**Aim of the exercise:** Can you rewrite the speedcubing forum thread from "Let's see who" up to and including "been asked before...", with "sub-15" swapped for "sub-12"?

**Extract to read:**
I think there's more than five who can sub-15.
Let's see who gets to sub-15 first out of us two!


----------



## cubacca1972 (Apr 16, 2011)

5BLD said:


> Ok, I am praying that I am not asking something silly, or that has been asked before...
> Are there any extra little bits to add to the awesome but simple method that is roux? Like in fridrich, you can 'add on' MGLS, WV, VH, ZB etc. Little variations of the method. Can you somehow influence the second block during the first block? Or even influence both before even starting the blocks? Forcing CMLL skips during blocks? Combining steps? I am by no means an expert at all, but I have been experimenting and I find that making some premoves before the blocks is somewhat useful for reducing move count although it's not particularly practical(long inspection).



Try http://www.speedsolving.com/forum/showthread.php?23916-2-step-finish-for-Roux-Edges

Additionally, I came up with WV for Petrus, not Fridrich.


----------



## 5BLD (Apr 16, 2011)

**Entries shown:**

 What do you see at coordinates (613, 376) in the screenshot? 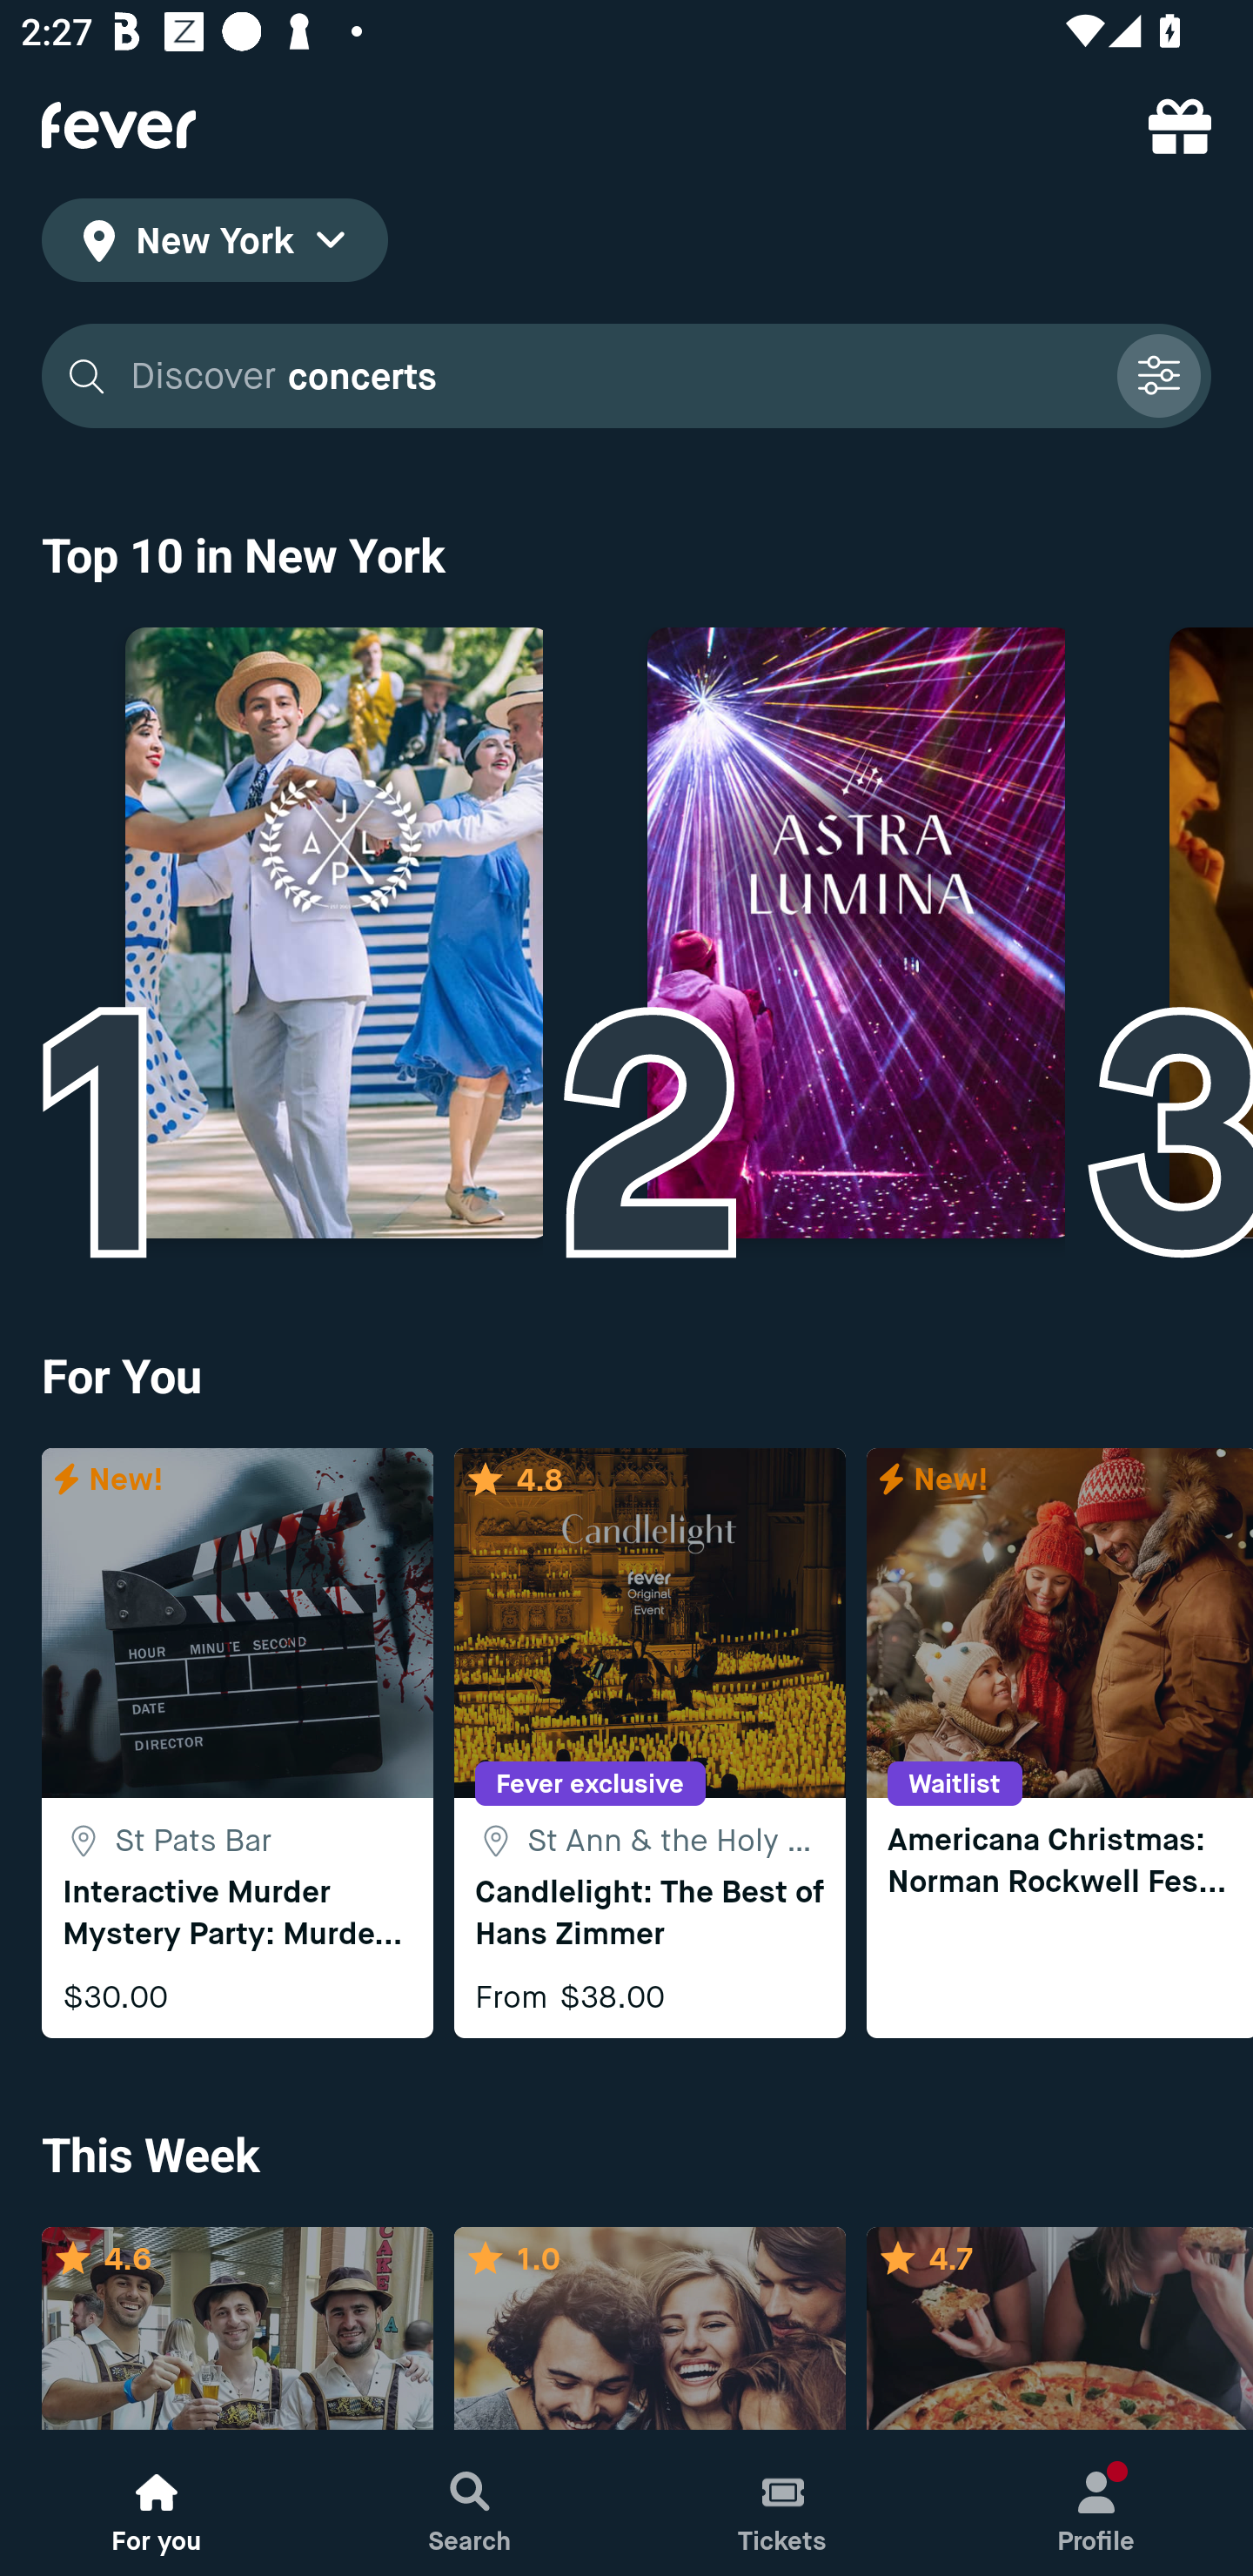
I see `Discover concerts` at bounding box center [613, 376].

* * *

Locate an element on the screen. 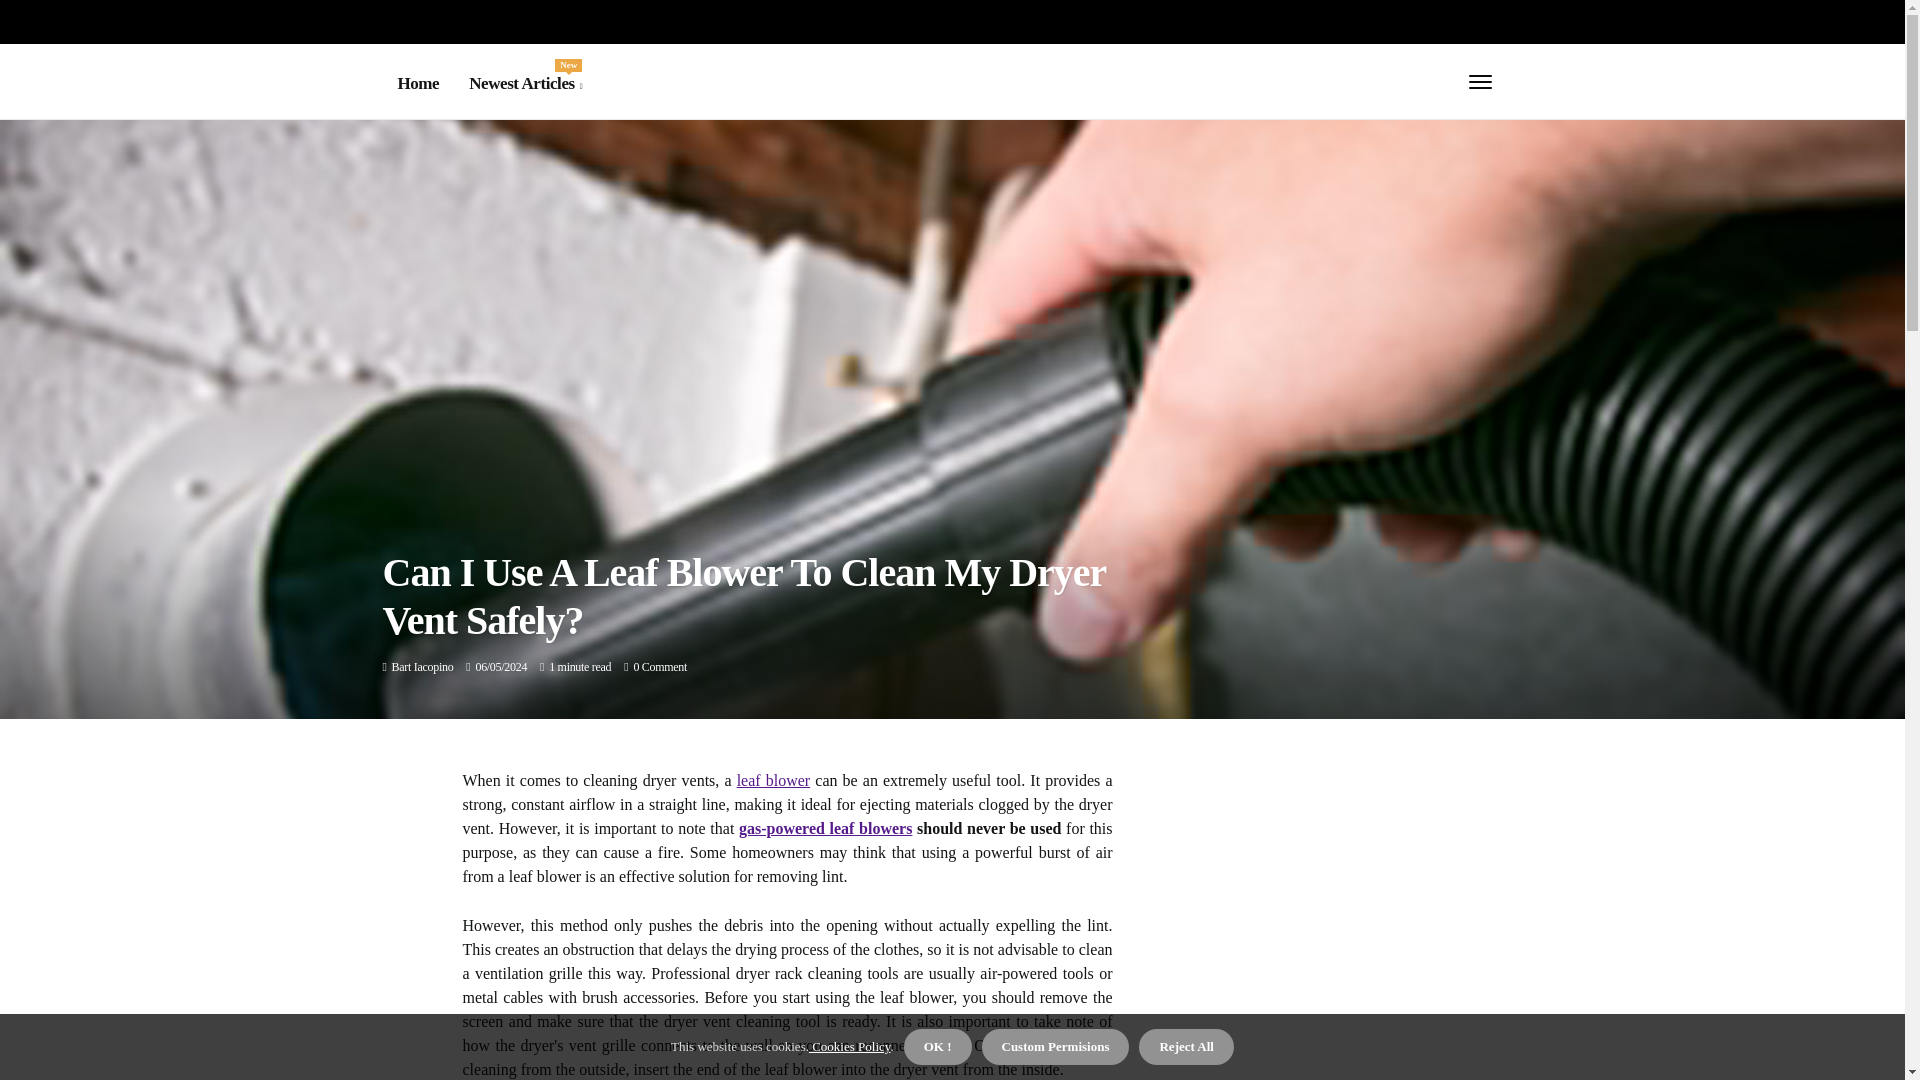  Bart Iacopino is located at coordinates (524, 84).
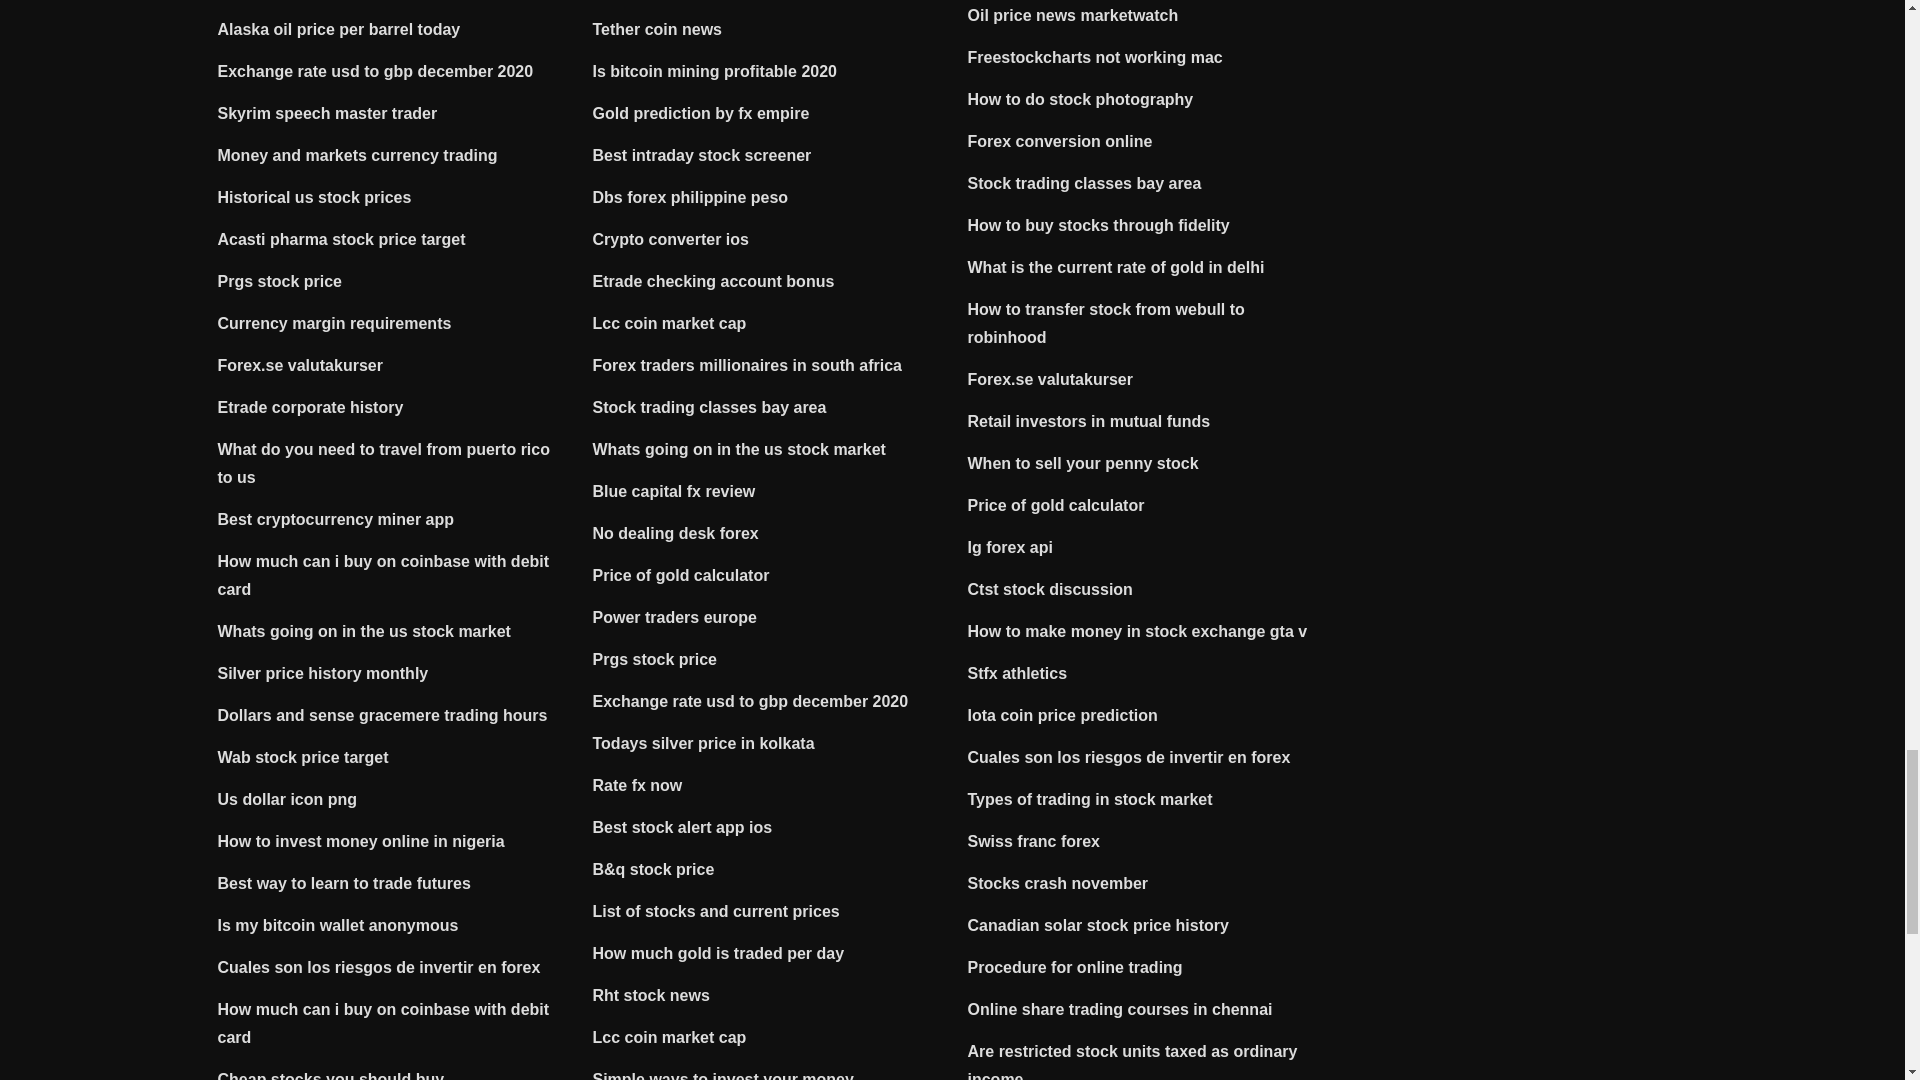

**Solution for this exercise:**
Let's see who gets to sub-12 first out of us two!


----------



## cubacca1972 (Apr 16, 2011)

5BLD said:


> Ok, I am praying that I am not asking something silly, or that has been asked before...